Valentina Magaletti solo, and duo with Susumu Mukai
(Cafe Oto, 25 October 2020; review and photo and drawing by Geoff Winston)
Valentina Magaletti’s percussion set-up at Cafe Oto. Photo by Geoff Winston
It was rather wonderful to be able to experience high quality, adventurous live performance at Cafe Oto once again – albeit with well-spaced tables, table service, facemasks and a capacity, sold-out audience of about 30 devotees – plus an unlimited online audience for the livestream. But, what the hell, it was happening, and it had lost none of that special Cafe Oto ambience.
Valentina Magaletti, London-based percussionist and composer, delivered a dynamic solo set which combined her carefully wrought electronic soundscape with percussion explorations that ranged from tightly focussed passages bringing out fine sonic detail to near straight-down-the-line jazz drum solo episodes drawing on the routes opened up by the ground-breaking statements of Elvin Jones and Roy Haynes.

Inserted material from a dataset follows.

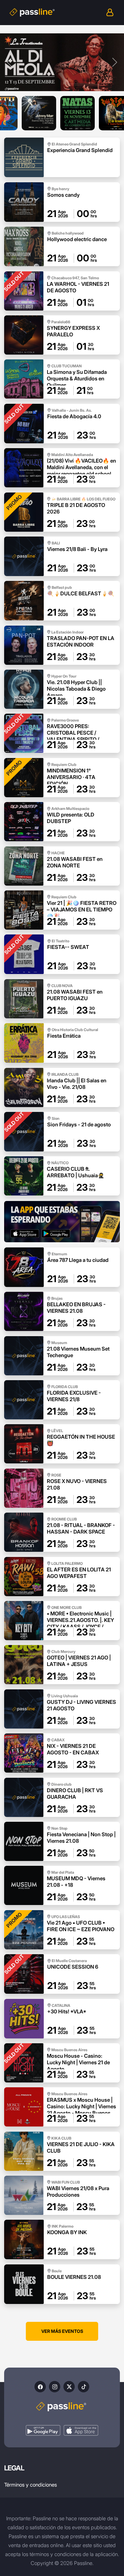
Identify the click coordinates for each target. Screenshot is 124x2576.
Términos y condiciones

The scene was set with insistent industrial hums and rumbling countered by clean, melodic strikes on vibraphone, lightly shimmering touches on cymbals, and the clicking of delicate patterns played on the outer edges of the drum kit. Gradually the range was expanded to embrace bass drums, flighty chimes, snare and toms. As the electronic backdrop became a more aggressive presence, light rolls, riffing and the intentionality of the beat emerged.
Magaletti stroked surfaces with brushes and sticks, adopted soft mallets to underscore the lighter load and large mallets to facilitate intense metallic strikes and rushes on gongs. When the electronics supplied unsettling sharp screeches the drumming got tough and the ensuing jazz breaks were everything you might want to hear in a drum solo.
Altogether a really satisfying and impressive solo set.
Valentina Magaletti at Cafe Oto. Drawing by Geoff Winston. All Rights Reserved
The duo set saw more electronics, this time from bassist Susumu Mukai, who tapped rhythms with fingers and dipped in to the Sun Ra blooping soundtrack before they both delved in to a pulsing structure which had something of the spirit of Pink Floyd’s Set the Controls to the Heart of the Sun, with Magaletti’s emphatic drumming complementing the bass lines – and both musicians wore black facemasks on stage, it should be noted.
This set the scene for an initially constrained, but regular live programme from Cafe Oto, with Alexander Hawkins solo next in line!